TASK INPUTS Start Marker

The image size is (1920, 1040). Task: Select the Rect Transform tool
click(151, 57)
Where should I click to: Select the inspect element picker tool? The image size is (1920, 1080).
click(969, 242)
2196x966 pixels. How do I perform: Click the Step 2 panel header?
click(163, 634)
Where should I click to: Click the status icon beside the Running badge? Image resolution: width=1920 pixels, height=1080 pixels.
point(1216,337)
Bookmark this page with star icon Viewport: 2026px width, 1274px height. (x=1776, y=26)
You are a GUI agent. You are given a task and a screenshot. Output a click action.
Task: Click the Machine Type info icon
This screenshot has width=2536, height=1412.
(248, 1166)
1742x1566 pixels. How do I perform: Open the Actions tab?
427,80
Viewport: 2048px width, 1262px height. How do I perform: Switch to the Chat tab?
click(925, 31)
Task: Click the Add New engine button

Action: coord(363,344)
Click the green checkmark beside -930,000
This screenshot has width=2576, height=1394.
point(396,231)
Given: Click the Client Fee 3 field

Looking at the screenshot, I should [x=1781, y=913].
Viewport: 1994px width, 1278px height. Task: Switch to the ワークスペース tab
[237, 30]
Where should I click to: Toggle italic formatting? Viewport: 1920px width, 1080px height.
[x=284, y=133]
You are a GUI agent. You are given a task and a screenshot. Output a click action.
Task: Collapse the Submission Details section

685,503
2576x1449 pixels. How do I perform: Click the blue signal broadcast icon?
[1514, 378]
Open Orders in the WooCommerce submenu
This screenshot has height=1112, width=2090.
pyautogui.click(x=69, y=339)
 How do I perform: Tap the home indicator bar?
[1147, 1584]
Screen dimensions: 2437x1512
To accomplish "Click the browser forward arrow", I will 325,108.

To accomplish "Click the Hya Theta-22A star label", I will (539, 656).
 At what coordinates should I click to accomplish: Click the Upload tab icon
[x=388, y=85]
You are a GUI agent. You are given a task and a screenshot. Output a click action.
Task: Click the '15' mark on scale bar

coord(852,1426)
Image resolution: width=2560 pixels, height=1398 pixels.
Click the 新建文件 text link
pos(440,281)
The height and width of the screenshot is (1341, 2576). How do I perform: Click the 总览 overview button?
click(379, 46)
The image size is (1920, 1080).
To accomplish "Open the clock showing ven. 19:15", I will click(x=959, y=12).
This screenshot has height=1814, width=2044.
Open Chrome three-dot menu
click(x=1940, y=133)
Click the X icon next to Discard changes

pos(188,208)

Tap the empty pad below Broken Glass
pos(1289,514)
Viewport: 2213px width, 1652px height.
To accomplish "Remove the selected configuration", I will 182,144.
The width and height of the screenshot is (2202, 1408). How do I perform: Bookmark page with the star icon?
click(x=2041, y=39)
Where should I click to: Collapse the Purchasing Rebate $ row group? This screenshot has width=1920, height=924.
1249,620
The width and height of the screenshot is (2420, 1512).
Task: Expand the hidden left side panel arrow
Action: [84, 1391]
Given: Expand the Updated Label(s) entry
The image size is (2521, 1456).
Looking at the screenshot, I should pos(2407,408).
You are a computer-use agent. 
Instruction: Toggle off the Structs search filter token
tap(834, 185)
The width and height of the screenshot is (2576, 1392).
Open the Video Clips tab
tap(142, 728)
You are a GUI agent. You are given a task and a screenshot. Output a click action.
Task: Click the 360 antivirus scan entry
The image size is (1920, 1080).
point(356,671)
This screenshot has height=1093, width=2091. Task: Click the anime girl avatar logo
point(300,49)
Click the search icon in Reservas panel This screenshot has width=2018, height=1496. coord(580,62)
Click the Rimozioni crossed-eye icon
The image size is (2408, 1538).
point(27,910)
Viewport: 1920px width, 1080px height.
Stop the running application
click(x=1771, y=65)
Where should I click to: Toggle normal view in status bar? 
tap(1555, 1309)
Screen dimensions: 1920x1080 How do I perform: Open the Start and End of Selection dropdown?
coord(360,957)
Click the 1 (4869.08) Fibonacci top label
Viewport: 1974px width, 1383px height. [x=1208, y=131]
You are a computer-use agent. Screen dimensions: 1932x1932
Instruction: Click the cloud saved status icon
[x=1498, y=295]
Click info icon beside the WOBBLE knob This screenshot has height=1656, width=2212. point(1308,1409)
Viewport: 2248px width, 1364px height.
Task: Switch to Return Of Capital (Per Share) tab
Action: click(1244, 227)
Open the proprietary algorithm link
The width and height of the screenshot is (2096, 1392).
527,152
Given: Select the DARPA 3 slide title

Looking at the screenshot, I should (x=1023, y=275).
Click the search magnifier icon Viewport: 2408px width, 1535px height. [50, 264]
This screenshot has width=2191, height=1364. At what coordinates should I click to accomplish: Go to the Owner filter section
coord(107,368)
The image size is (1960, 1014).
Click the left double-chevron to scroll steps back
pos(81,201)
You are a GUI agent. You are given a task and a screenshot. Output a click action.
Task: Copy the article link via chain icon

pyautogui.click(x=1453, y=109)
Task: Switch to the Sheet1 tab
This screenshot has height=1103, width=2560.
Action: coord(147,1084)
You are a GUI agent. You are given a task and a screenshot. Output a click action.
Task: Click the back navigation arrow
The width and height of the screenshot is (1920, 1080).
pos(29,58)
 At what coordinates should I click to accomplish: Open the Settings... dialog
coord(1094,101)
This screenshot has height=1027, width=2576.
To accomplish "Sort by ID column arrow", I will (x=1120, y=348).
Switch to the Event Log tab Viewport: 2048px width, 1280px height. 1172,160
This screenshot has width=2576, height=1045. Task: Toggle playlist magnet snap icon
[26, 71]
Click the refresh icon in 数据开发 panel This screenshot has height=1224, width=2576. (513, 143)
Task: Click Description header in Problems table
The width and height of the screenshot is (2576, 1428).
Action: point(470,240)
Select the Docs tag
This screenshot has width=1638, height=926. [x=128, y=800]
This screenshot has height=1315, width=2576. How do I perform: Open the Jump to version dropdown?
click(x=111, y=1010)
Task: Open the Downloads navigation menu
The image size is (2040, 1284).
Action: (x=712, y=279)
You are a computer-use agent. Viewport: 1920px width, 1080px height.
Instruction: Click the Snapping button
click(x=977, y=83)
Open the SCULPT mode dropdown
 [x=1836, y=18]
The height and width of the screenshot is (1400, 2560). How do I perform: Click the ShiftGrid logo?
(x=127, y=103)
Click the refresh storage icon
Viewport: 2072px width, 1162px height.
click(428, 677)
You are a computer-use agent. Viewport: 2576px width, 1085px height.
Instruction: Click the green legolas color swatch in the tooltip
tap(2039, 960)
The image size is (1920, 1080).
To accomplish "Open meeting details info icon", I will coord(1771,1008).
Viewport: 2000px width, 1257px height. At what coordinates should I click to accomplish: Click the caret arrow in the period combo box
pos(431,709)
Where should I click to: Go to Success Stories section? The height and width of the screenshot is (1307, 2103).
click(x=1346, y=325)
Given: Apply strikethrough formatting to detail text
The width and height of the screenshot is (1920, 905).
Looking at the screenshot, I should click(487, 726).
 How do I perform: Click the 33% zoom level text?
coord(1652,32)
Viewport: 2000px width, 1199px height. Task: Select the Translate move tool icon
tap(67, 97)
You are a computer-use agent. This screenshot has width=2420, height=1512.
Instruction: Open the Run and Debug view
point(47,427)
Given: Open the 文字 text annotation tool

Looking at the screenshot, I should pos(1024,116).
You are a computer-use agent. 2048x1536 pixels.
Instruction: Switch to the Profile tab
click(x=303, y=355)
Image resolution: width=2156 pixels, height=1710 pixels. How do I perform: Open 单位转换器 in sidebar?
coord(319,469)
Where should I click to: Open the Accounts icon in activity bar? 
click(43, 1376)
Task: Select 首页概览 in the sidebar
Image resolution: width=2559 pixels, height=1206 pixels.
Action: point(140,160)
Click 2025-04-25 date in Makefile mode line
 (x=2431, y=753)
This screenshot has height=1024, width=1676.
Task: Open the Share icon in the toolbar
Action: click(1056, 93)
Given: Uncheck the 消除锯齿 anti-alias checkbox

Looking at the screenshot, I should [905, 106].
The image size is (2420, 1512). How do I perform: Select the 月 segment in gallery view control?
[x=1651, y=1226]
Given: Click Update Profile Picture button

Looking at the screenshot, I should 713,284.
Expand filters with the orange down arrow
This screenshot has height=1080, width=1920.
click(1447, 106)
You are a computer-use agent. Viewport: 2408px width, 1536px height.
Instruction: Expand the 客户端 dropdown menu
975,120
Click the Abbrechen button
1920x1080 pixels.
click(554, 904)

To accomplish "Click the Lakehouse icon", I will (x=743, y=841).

TASK INPUTS End Marker

▶ [ACTION ITEM] In the records above, find each line with the string "entry" and list it.

▶ [WRITTEN SOLUTION]
Given: Expand the Updated Label(s) entry
Task: Click the 360 antivirus scan entry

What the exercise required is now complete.